ASSIGNED TASK: Write out only the lines from the line that holds "Click the globe public audience icon" to the end of the listing below, inclusive, with the pictures omitted.

GIVEN RECORDS:
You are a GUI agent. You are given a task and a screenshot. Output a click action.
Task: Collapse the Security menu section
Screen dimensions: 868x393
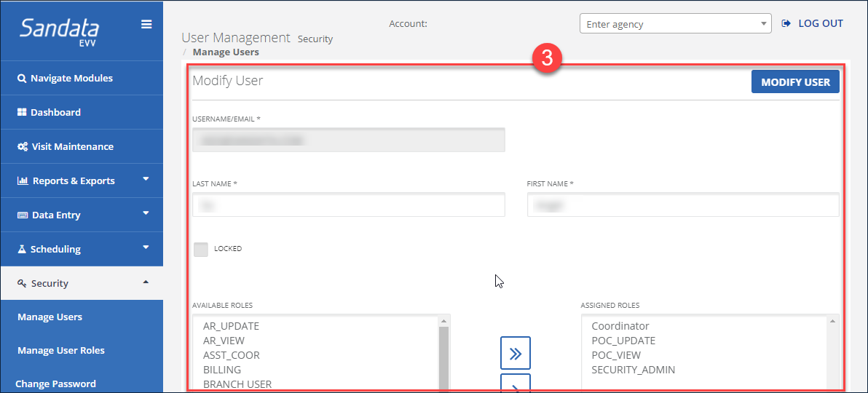point(80,283)
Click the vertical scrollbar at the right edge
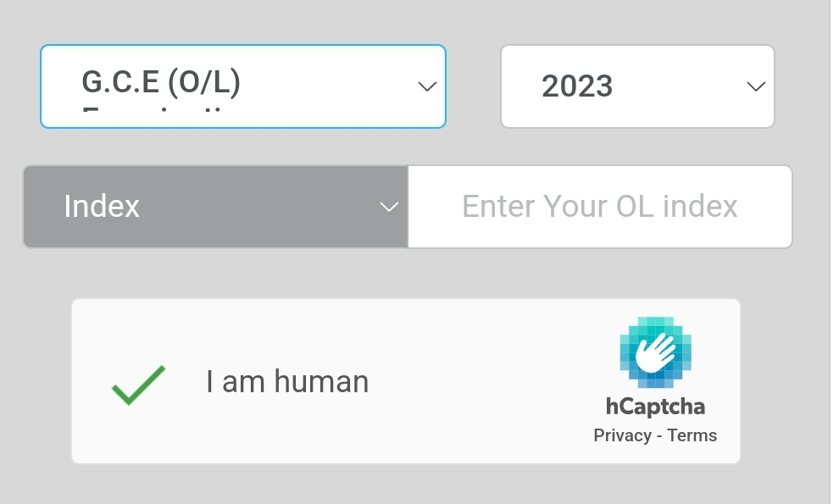The image size is (839, 504). [834, 252]
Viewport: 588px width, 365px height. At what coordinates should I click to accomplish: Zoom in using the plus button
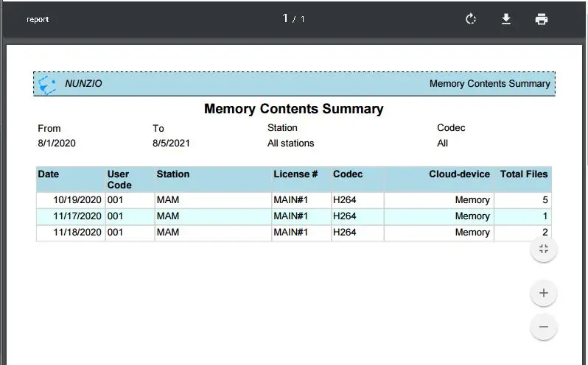(544, 293)
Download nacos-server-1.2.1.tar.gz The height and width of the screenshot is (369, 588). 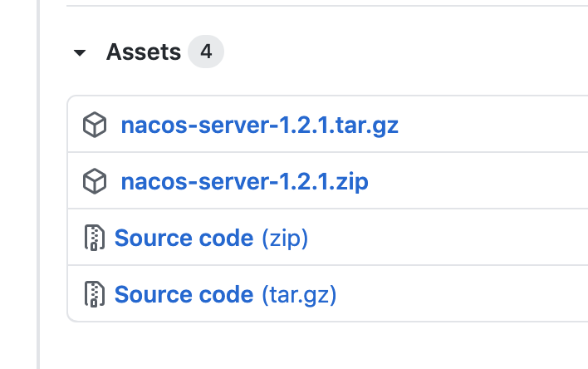pos(259,125)
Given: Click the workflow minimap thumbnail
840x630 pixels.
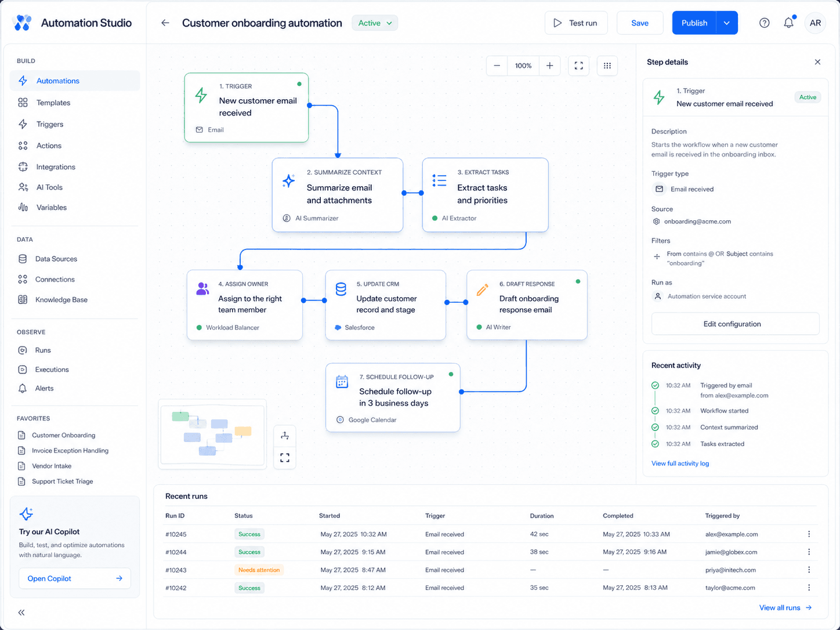Looking at the screenshot, I should tap(212, 434).
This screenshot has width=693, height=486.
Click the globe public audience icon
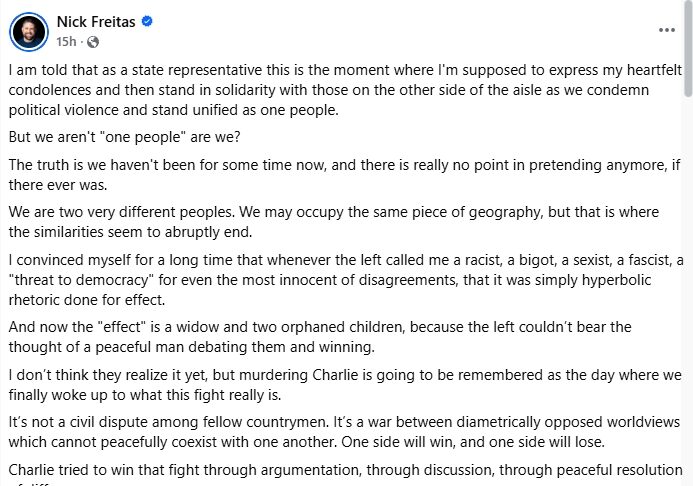point(93,42)

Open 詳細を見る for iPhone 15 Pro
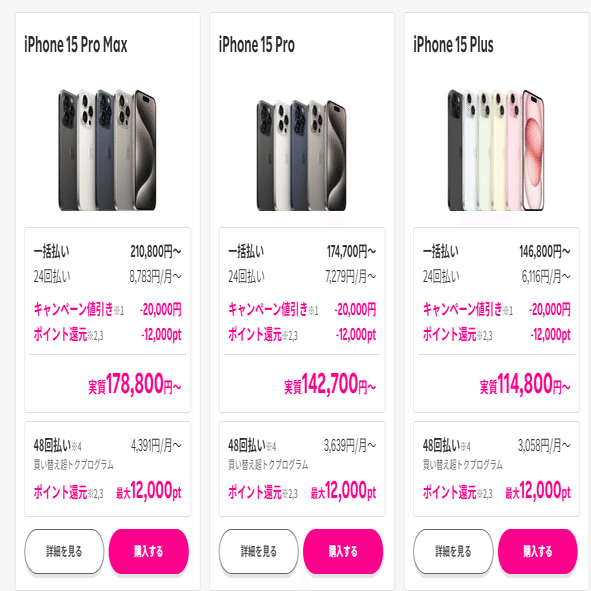[x=259, y=551]
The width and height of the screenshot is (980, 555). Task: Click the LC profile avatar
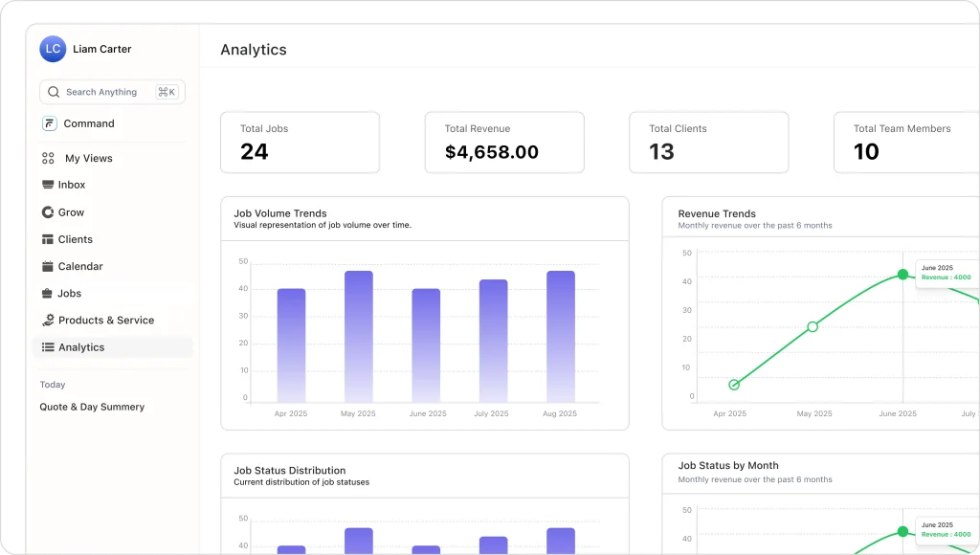(x=52, y=48)
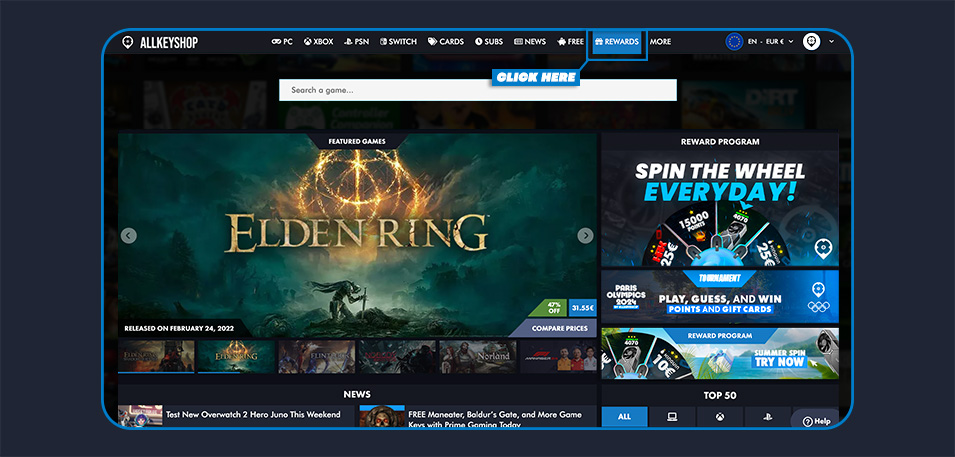This screenshot has height=457, width=955.
Task: Filter Top 50 by Xbox icon
Action: coord(719,417)
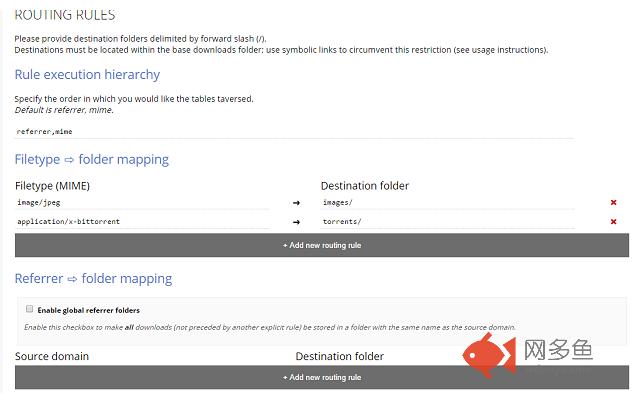Screen dimensions: 640x400
Task: Enable global referrer folders checkbox
Action: [x=29, y=310]
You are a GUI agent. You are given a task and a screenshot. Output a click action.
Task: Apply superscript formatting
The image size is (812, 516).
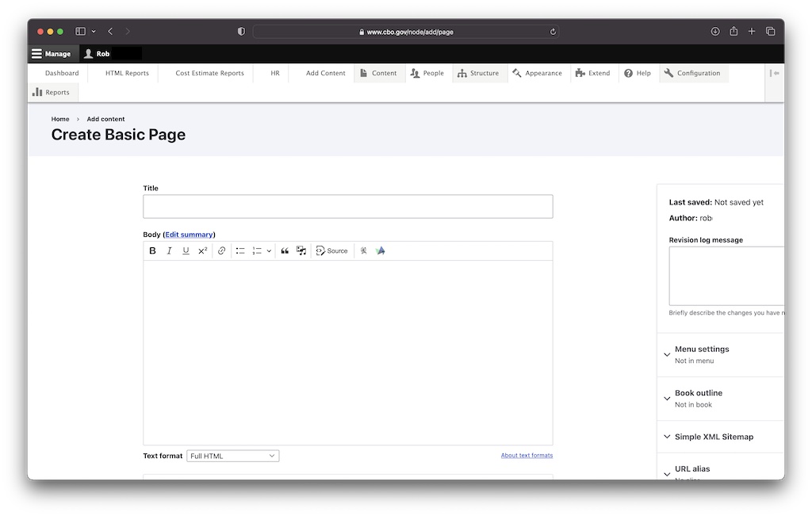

FINISHED TASK:
Click the globe public audience icon
point(93,42)

Open 詳細を見る for iPhone 15 Pro
[x=259, y=551]
The width and height of the screenshot is (980, 555). Task: Click the LC profile avatar
(x=52, y=48)
This screenshot has height=457, width=955.
Task: Filter Top 50 by Xbox icon
Action: coord(719,417)
Screen dimensions: 640x400
Task: Enable global referrer folders checkbox
Action: [x=29, y=310]
You are a GUI agent. You are given a task and a screenshot. Output a click action.
Task: Apply superscript formatting
The image size is (812, 516).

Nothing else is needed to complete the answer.